En 20 ans, on peut constater qu’en prison, certaines choses n’ont pas changé. Certes, on ne pratique plus de test VIH sans en informer la personne auparavant, mais les personnes se trouvent toujours aussi seul après l’annonce d’une telle mauvaise nouvelle : l’annonce d’une séropositivité au VIH.
La situation du SIDA en prison se résume à l’aspect médical. On nous donne des médicaments, alors de quoi se plaindre ? On a besoin d’en parler ? On nous répond qu’il y a le SMPR [2] et les psychologues. Seulement, beaucoup de psychologues ou de psychiatres n’y connaissent pas grand-chose en matière de SIDA, notamment en ce qui concerne les médicaments et les effets secondaires. Et quelles réponses apporter pour y remédier ? Certaines informations sont nécessaires quand on doit prendre un traitement, surtout avec toutes ces thérapies et ces médicaments aussi nocifs les uns que les autres. Les médecins apportent leurs réponses, mais elles ne sont pas suffisantes. Aucune autre source d’information n’est disponible comme à l’extérieur où l’on peut appeler Sida Info Service quand on rencontre un problème avec notre traitement ou pour toutes autres questions comme les effets secondaires.
Après quelques années d’absence, AIDES est revenu à la Santé pour y tenir des réunions d’informations et pour y visiter les personnes touchées par la maladie. Heureusement, car on se sentait vraiment bien seul. Mais l’association revient à peine qu’elle rencontre déjà des difficultés pour organiser ces réunions d’informations, et les visites individuelles sont limitées.

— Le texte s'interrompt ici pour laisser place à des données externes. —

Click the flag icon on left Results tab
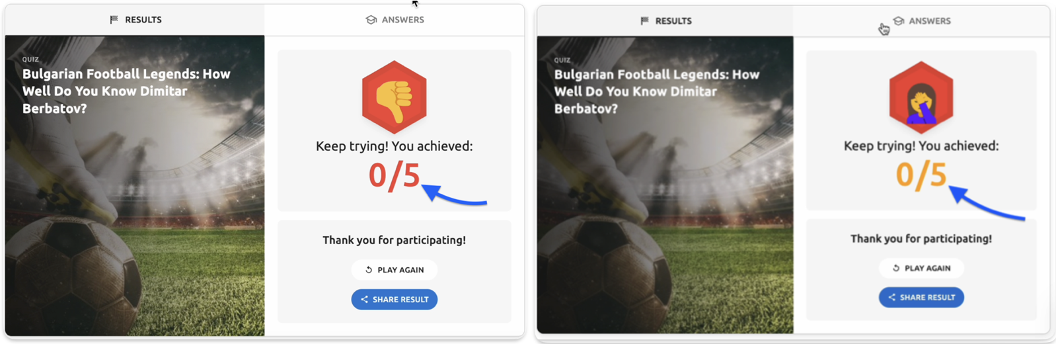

Je me sentirais mal à l’aise si je terminais ainsi mon témoignage, car tout de même, les médecins et les infirmières de l’UCSA font vraiment tout leur possible et réussissent, malgré les difficultés, à faire du bon boulot. Mais le problème, encore une fois, n’est pas là, le problème est sur ce qui ne se fait pas, comme de l’autre côté du mur.